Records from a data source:
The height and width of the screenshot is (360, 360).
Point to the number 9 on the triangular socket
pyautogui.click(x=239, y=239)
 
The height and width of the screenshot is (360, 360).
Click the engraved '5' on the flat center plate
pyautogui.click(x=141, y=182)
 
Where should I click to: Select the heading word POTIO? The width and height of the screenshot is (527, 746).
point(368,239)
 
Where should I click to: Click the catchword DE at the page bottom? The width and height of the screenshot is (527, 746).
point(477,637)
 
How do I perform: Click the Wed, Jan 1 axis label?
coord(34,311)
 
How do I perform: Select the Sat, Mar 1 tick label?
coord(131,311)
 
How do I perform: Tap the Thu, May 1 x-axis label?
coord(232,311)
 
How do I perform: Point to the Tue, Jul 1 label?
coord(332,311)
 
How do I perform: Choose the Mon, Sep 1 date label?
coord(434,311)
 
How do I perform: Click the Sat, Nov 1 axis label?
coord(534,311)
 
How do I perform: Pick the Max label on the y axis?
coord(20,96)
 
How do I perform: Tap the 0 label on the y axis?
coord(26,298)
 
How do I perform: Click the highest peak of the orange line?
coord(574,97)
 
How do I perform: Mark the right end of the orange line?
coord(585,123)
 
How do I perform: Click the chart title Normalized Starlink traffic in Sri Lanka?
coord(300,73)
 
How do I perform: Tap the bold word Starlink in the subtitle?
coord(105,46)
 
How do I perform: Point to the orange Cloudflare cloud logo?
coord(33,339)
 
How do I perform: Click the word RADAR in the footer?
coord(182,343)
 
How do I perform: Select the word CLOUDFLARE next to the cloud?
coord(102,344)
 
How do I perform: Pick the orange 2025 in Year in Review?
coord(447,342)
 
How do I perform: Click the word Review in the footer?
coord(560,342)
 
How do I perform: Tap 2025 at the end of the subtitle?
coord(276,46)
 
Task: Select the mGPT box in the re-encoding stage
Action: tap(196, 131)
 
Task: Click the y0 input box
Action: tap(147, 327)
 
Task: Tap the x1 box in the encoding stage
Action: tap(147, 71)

What the task requires:
Transcribe these lines exactly, every one of them from start to finish.

Solution below:
The height and width of the screenshot is (360, 360).
Point to the number 9 on the triangular socket
pyautogui.click(x=239, y=239)
 
The height and width of the screenshot is (360, 360).
Click the engraved '5' on the flat center plate
pyautogui.click(x=141, y=182)
 
Where should I click to: Select the heading word POTIO? The width and height of the screenshot is (527, 746).
point(368,239)
 
Where should I click to: Click the catchword DE at the page bottom? The width and height of the screenshot is (527, 746).
point(477,637)
 
How do I perform: Click the Wed, Jan 1 axis label?
coord(34,311)
 
How do I perform: Select the Sat, Mar 1 tick label?
coord(131,311)
 
How do I perform: Tap the Thu, May 1 x-axis label?
coord(232,311)
 
How do I perform: Point to the Tue, Jul 1 label?
coord(332,311)
 
How do I perform: Choose the Mon, Sep 1 date label?
coord(434,311)
 
How do I perform: Click the Sat, Nov 1 axis label?
coord(534,311)
 
How do I perform: Pick the Max label on the y axis?
coord(20,96)
 
How do I perform: Tap the 0 label on the y axis?
coord(26,298)
 
How do I perform: Click the highest peak of the orange line?
coord(574,97)
 
How do I perform: Mark the right end of the orange line?
coord(585,123)
 
How do I perform: Click the chart title Normalized Starlink traffic in Sri Lanka?
coord(300,73)
 
How do I perform: Tap the bold word Starlink in the subtitle?
coord(105,46)
 
How do I perform: Point to the orange Cloudflare cloud logo?
coord(33,339)
 
How do I perform: Click the word RADAR in the footer?
coord(182,343)
 
How do I perform: Select the word CLOUDFLARE next to the cloud?
coord(102,344)
 
How do I perform: Pick the orange 2025 in Year in Review?
coord(447,342)
 
How do I perform: Click the word Review in the footer?
coord(560,342)
 
How do I perform: Tap 2025 at the end of the subtitle?
coord(276,46)
 
Task: Select the mGPT box in the re-encoding stage
Action: tap(196, 131)
 
Task: Click the y0 input box
Action: tap(147, 327)
 
Task: Tap the x1 box in the encoding stage
Action: tap(147, 71)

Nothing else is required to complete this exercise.